Records from a dataset:
*** Block opens ***

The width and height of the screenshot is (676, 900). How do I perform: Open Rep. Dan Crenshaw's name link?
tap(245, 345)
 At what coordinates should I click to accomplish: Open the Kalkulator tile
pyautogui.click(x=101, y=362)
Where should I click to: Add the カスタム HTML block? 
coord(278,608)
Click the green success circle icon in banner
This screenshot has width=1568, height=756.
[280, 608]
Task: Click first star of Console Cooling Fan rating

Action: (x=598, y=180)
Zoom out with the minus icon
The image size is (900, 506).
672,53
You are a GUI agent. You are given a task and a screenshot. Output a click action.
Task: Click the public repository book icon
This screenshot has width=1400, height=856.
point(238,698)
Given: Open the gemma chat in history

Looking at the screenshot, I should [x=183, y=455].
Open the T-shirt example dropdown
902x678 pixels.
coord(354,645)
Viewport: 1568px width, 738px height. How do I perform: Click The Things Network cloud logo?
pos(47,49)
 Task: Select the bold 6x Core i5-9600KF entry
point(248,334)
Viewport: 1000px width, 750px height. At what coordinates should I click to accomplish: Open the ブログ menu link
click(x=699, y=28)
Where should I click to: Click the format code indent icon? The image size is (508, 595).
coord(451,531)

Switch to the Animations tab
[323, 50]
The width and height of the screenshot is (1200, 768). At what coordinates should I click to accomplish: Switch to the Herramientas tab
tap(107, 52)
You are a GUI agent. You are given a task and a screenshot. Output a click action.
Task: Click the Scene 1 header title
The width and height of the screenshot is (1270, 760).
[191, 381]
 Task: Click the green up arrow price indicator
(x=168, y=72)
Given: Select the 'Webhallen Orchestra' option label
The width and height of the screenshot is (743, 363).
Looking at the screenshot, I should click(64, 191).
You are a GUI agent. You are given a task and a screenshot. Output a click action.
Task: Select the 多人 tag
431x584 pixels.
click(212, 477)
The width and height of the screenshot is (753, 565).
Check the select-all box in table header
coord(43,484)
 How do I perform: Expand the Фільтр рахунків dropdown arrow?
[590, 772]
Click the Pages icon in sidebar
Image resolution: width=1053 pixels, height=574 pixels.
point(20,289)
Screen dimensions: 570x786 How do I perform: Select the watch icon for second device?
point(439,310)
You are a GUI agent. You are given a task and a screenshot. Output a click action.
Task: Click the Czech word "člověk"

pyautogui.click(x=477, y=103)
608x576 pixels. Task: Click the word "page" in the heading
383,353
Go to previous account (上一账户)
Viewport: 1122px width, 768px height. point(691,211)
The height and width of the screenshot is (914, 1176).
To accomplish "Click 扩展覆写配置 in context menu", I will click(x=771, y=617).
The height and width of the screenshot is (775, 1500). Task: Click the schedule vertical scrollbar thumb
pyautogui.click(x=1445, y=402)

*** Block closes ***

## What you will do:
Nothing in the records may be left out; copy them all exactly.

## Expected answer:
The width and height of the screenshot is (676, 900). How do I perform: Open Rep. Dan Crenshaw's name link?
tap(245, 345)
 At what coordinates should I click to accomplish: Open the Kalkulator tile
pyautogui.click(x=101, y=362)
Where should I click to: Add the カスタム HTML block? 
coord(278,608)
Click the green success circle icon in banner
This screenshot has width=1568, height=756.
[280, 608]
Task: Click first star of Console Cooling Fan rating

Action: (x=598, y=180)
Zoom out with the minus icon
The image size is (900, 506).
672,53
You are a GUI agent. You are given a task and a screenshot. Output a click action.
Task: Click the public repository book icon
This screenshot has width=1400, height=856.
point(238,698)
Given: Open the gemma chat in history

Looking at the screenshot, I should [x=183, y=455].
Open the T-shirt example dropdown
902x678 pixels.
coord(354,645)
Viewport: 1568px width, 738px height. How do I perform: Click The Things Network cloud logo?
pos(47,49)
 Task: Select the bold 6x Core i5-9600KF entry
point(248,334)
Viewport: 1000px width, 750px height. At what coordinates should I click to accomplish: Open the ブログ menu link
click(x=699, y=28)
Where should I click to: Click the format code indent icon? The image size is (508, 595).
coord(451,531)

Switch to the Animations tab
[323, 50]
The width and height of the screenshot is (1200, 768). At what coordinates should I click to accomplish: Switch to the Herramientas tab
tap(107, 52)
You are a GUI agent. You are given a task and a screenshot. Output a click action.
Task: Click the Scene 1 header title
The width and height of the screenshot is (1270, 760).
[191, 381]
 Task: Click the green up arrow price indicator
(x=168, y=72)
Given: Select the 'Webhallen Orchestra' option label
The width and height of the screenshot is (743, 363).
Looking at the screenshot, I should click(64, 191).
You are a GUI agent. You are given a task and a screenshot. Output a click action.
Task: Select the 多人 tag
431x584 pixels.
click(212, 477)
The width and height of the screenshot is (753, 565).
Check the select-all box in table header
coord(43,484)
 How do I perform: Expand the Фільтр рахунків dropdown arrow?
[590, 772]
Click the Pages icon in sidebar
Image resolution: width=1053 pixels, height=574 pixels.
point(20,289)
Screen dimensions: 570x786 How do I perform: Select the watch icon for second device?
point(439,310)
You are a GUI agent. You are given a task and a screenshot. Output a click action.
Task: Click the Czech word "člověk"

pyautogui.click(x=477, y=103)
608x576 pixels. Task: Click the word "page" in the heading
383,353
Go to previous account (上一账户)
Viewport: 1122px width, 768px height. point(691,211)
The height and width of the screenshot is (914, 1176).
To accomplish "Click 扩展覆写配置 in context menu", I will click(x=771, y=617).
The height and width of the screenshot is (775, 1500). Task: Click the schedule vertical scrollbar thumb
pyautogui.click(x=1445, y=402)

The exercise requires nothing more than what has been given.